## To do
Which lines below contain "odpoledne"? Copy every one of them.

———

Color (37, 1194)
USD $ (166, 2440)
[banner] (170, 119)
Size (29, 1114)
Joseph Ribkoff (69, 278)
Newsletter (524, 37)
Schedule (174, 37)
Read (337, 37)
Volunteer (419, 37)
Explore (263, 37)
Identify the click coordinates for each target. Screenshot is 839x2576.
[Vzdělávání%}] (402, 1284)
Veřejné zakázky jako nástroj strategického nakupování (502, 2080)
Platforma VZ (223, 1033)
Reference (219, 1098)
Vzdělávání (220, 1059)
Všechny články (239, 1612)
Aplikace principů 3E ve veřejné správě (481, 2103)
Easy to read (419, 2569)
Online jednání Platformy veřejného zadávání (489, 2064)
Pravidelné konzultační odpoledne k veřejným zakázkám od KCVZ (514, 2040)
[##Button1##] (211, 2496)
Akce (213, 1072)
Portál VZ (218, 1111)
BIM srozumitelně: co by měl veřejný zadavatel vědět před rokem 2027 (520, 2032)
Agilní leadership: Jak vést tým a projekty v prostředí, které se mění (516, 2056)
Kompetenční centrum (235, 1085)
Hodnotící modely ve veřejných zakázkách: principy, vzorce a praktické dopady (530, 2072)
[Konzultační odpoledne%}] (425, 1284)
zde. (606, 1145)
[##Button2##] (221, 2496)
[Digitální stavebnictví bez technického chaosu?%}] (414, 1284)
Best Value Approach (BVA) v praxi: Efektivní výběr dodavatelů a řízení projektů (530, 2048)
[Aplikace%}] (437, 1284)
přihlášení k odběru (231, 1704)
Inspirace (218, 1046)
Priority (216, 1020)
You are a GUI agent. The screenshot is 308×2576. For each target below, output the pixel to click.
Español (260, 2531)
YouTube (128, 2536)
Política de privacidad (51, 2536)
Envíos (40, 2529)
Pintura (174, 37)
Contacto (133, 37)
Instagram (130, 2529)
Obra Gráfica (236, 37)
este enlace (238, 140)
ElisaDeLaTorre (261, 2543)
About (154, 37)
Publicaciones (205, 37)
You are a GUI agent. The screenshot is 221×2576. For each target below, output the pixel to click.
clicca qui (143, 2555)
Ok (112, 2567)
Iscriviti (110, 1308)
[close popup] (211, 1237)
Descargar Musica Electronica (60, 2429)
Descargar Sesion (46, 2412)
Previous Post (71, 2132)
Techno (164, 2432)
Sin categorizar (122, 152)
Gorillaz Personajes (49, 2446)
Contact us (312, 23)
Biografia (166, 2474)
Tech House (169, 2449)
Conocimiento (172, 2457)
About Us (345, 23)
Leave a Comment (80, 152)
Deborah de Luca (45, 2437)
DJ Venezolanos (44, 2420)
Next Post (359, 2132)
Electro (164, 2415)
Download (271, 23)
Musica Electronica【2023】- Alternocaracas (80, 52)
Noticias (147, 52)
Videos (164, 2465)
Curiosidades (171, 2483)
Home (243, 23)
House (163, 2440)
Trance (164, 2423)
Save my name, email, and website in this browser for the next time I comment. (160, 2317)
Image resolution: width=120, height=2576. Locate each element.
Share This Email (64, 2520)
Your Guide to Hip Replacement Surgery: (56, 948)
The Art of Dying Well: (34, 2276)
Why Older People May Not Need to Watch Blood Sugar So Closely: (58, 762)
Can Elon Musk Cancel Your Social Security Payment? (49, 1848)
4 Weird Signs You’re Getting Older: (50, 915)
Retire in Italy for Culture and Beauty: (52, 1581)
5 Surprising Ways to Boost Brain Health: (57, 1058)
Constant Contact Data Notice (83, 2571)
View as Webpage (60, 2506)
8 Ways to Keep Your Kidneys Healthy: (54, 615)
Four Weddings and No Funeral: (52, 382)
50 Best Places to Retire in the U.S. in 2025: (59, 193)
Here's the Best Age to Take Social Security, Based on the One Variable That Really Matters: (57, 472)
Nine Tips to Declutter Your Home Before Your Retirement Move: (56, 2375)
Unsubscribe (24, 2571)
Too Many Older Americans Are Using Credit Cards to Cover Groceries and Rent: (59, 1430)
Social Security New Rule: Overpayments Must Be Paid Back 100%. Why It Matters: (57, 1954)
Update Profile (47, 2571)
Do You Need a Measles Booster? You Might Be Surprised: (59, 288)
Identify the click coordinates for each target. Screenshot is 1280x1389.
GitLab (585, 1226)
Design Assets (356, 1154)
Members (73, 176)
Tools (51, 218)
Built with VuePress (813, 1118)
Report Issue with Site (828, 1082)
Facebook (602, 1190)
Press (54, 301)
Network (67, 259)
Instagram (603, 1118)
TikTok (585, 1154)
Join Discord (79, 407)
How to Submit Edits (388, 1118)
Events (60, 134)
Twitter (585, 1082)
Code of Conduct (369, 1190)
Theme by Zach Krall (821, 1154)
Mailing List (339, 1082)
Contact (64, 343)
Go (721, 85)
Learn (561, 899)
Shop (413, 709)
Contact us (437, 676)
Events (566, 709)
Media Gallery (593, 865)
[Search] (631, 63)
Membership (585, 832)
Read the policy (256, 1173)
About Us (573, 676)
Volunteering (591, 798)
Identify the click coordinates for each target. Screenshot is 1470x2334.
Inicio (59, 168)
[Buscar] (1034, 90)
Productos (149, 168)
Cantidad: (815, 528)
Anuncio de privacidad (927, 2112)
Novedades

———

## The completed task
Pravidelné konzultační odpoledne k veřejným zakázkám od KCVZ (514, 2040)
[Konzultační odpoledne%}] (425, 1284)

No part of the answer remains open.